Calculate the tension in a horizontal string that whirls a 1.9-kg toy in a circle of radius 2.3m when it moves at 2.8m/s on an icy surface.

Express your answer to two significant figures and include the appropriate units

m v^2/r = 1.9 (2.8)^2/2.3 Newtons

12.30 N

To calculate the tension in the horizontal string, we can start by considering the forces acting on the toy. The tension in the string is the force that keeps the toy moving in a circular path. This force must provide the centripetal force required for circular motion.

The centripetal force is given by the equation:

F = (m * v^2) / r

Where:
F is the centripetal force,
m is the mass of the toy,
v is the velocity of the toy, and
r is the radius of the circular path.

In this case, the mass of the toy (m) is 1.9 kg, the velocity (v) is 2.8 m/s, and the radius (r) is 2.3 m.
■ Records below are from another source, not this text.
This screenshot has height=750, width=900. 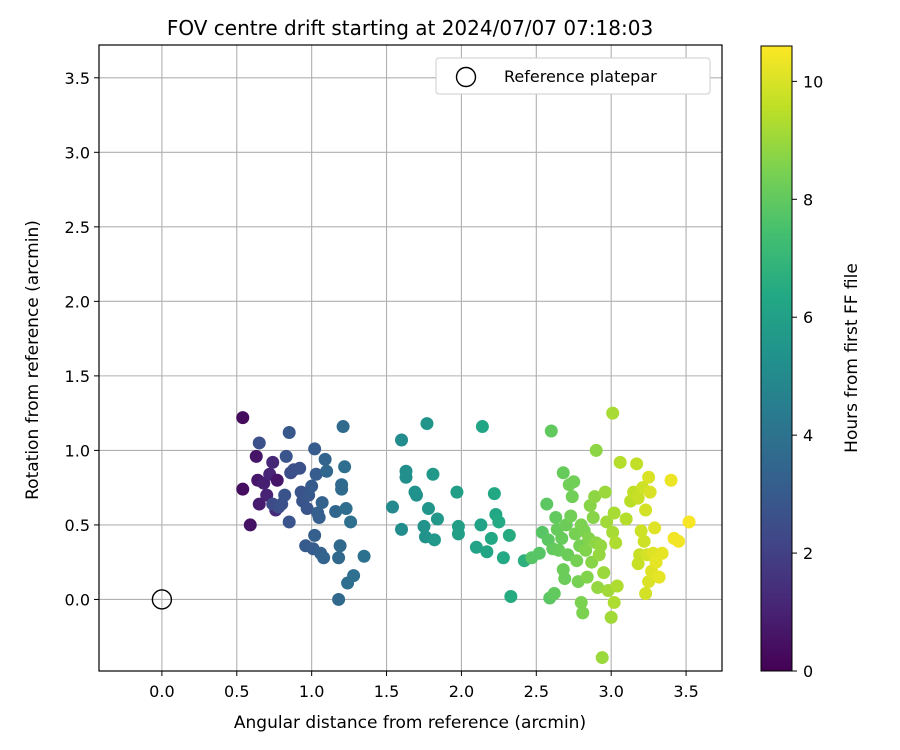 I want to click on colorbar-ticks: 0 2 4 6 8 10, so click(x=808, y=376).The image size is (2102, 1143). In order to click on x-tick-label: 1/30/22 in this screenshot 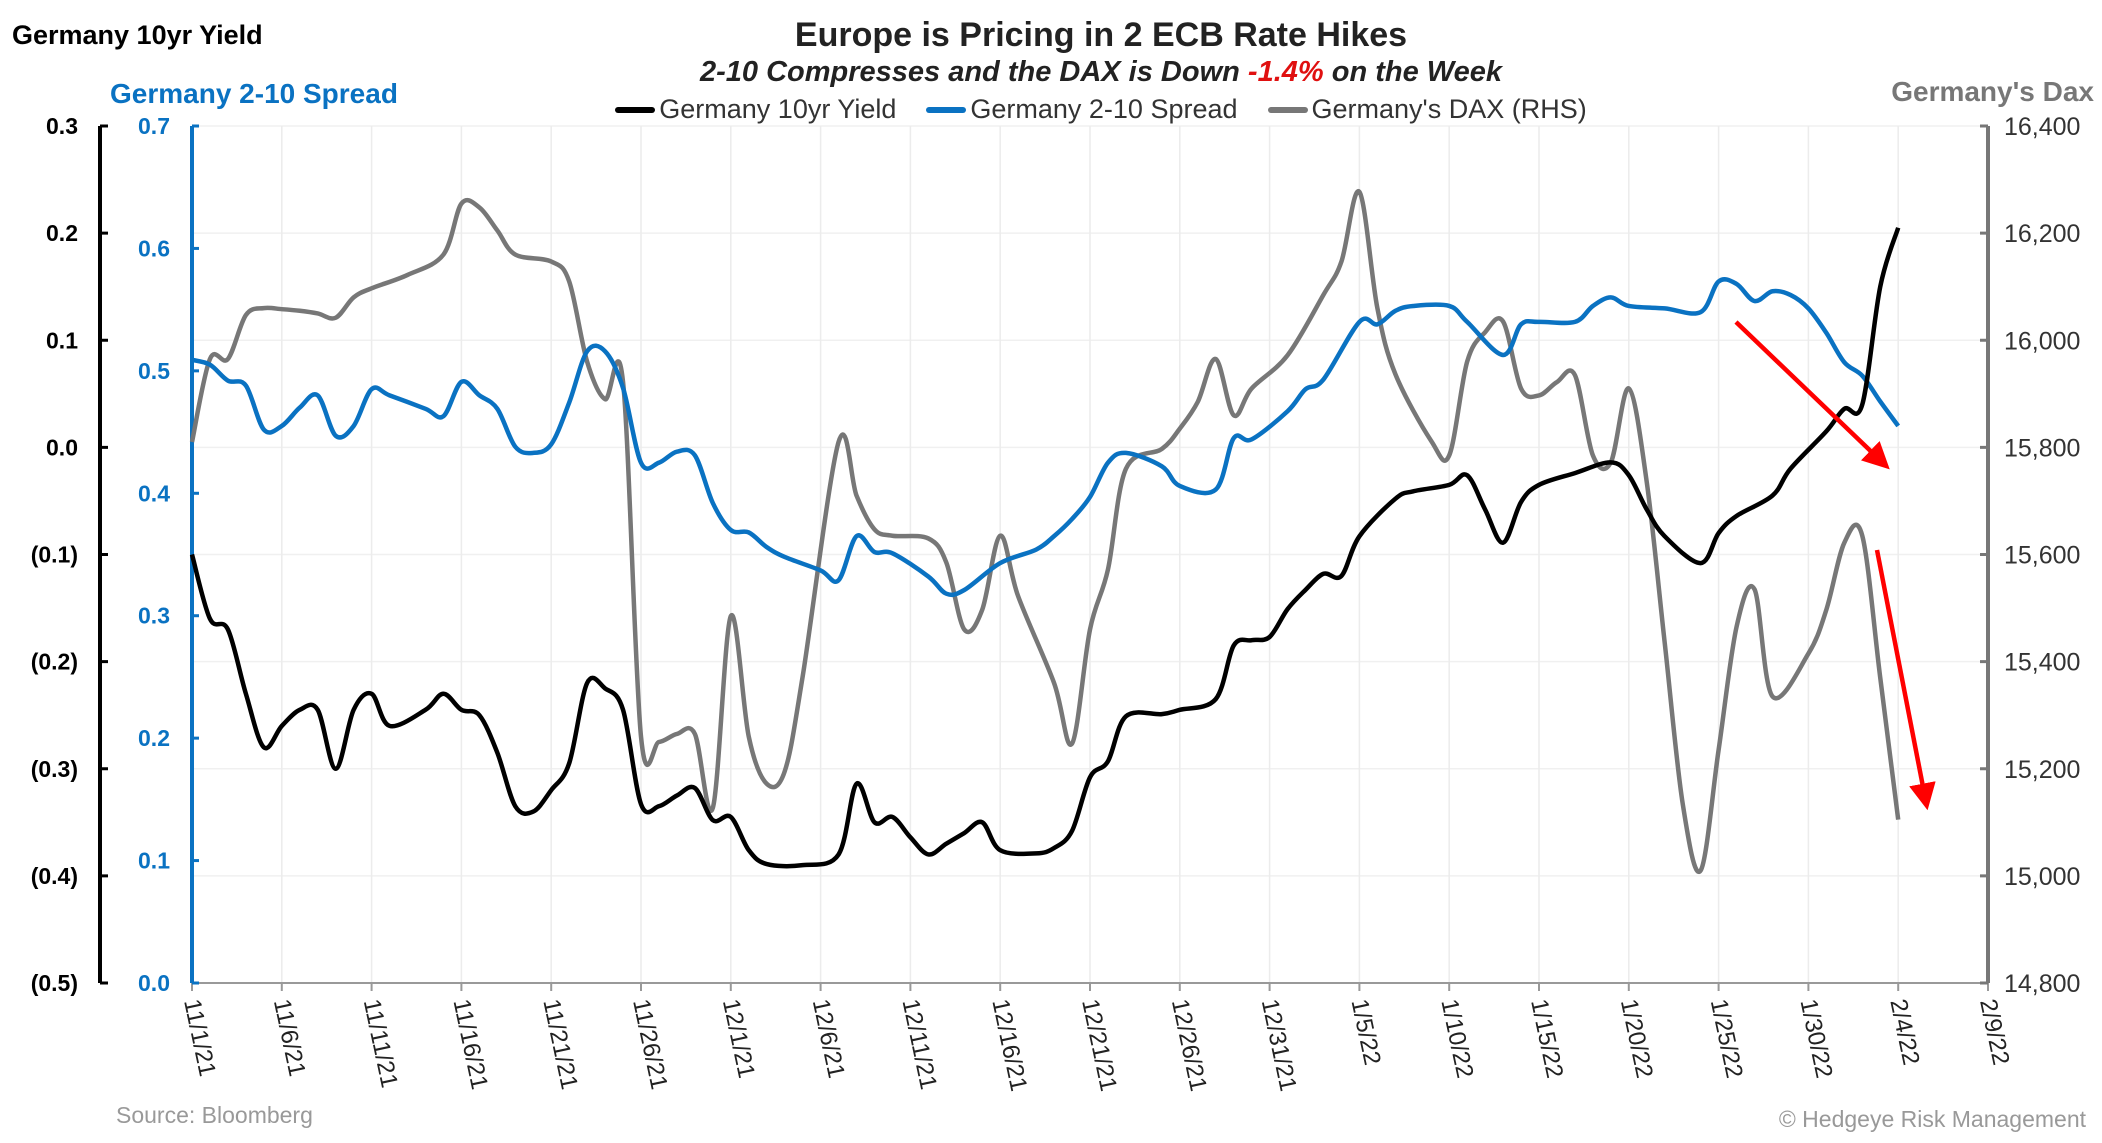, I will do `click(1816, 1039)`. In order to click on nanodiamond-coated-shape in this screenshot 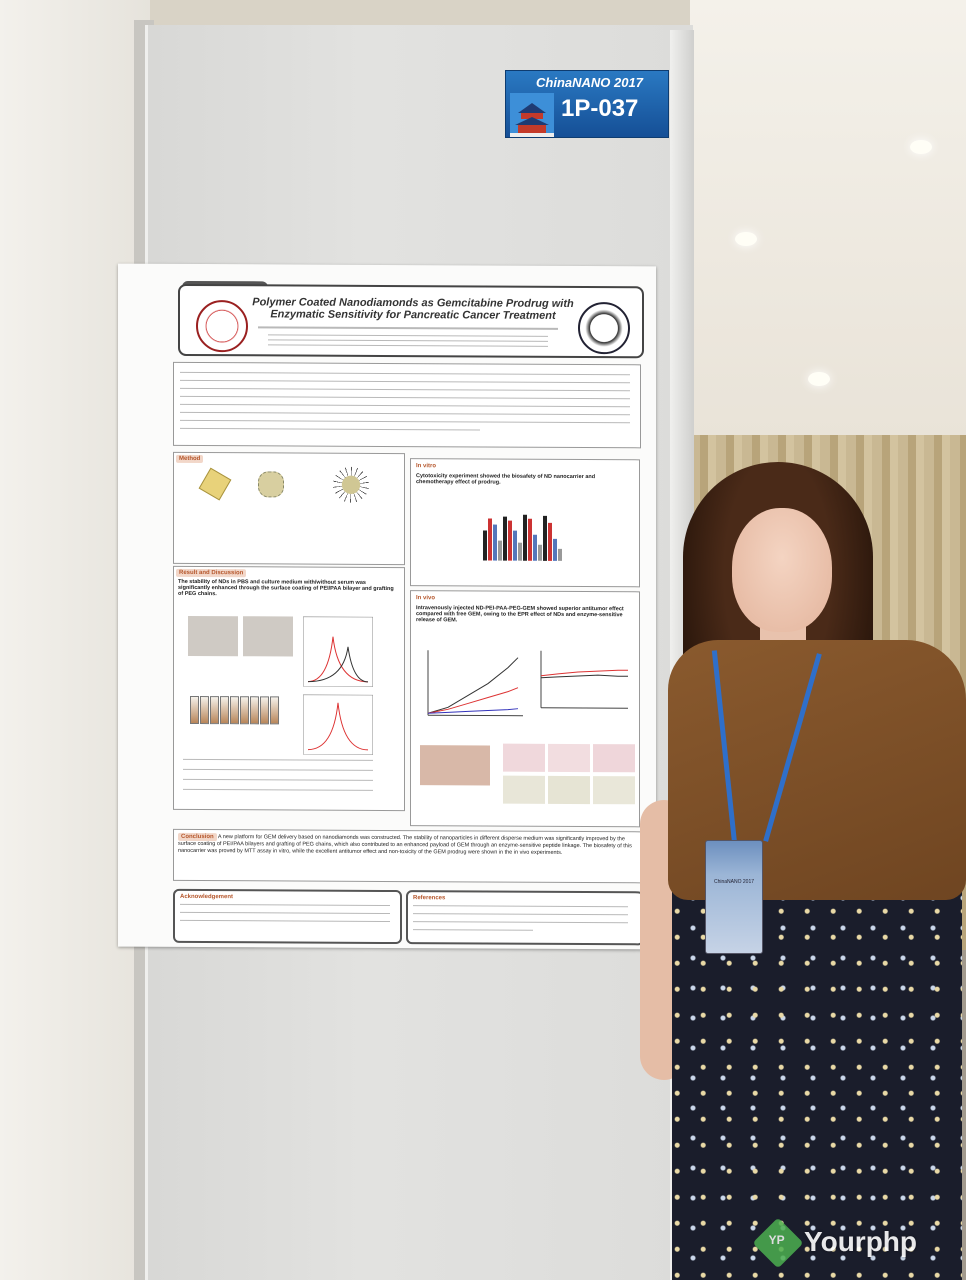, I will do `click(271, 484)`.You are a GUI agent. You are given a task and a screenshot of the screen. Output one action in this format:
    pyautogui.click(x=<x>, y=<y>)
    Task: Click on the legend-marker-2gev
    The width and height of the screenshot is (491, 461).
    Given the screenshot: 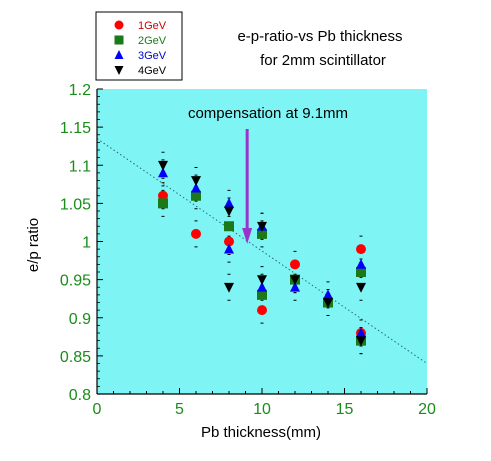 What is the action you would take?
    pyautogui.click(x=119, y=40)
    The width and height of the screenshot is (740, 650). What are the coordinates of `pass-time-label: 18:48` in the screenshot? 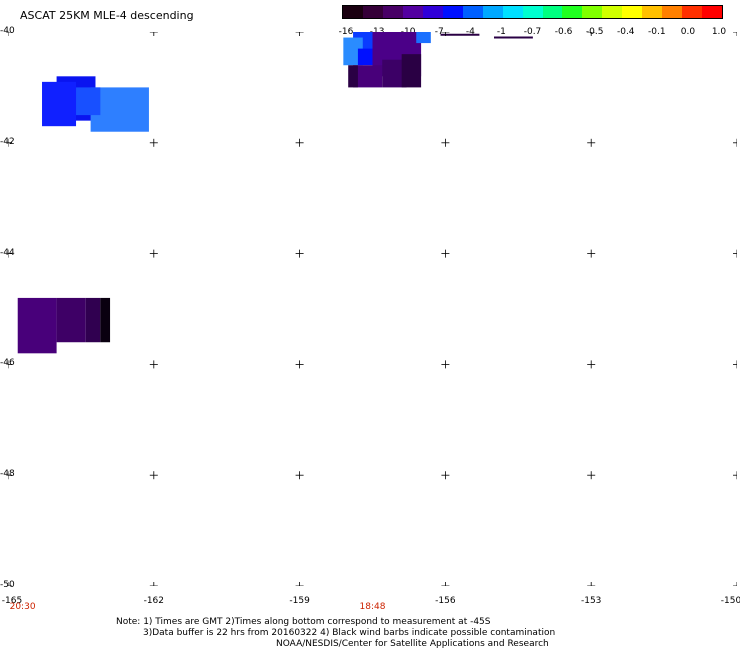 It's located at (372, 607).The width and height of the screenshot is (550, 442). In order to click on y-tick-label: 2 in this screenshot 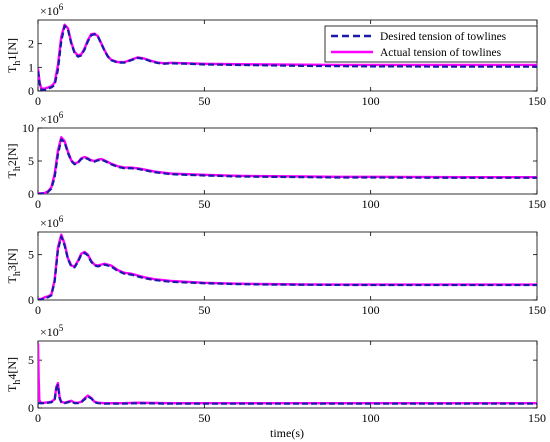, I will do `click(31, 44)`.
Let's substitute these values into the equation:

F = (1.9 kg * (2.8 m/s)^2) / 2.3 m

Calculating this expression, we have:

F = (1.9 * 2.8^2) / 2.3

F = (1.9 * 7.84) / 2.3

F ≈ 6.616 / 2.3

F ≈ 2.872

Rounding this value to two significant figures, the tension in the horizontal string is approximately:

T = 2.9 N

Therefore, the tension in the horizontal string is 2.9 N (Newtons).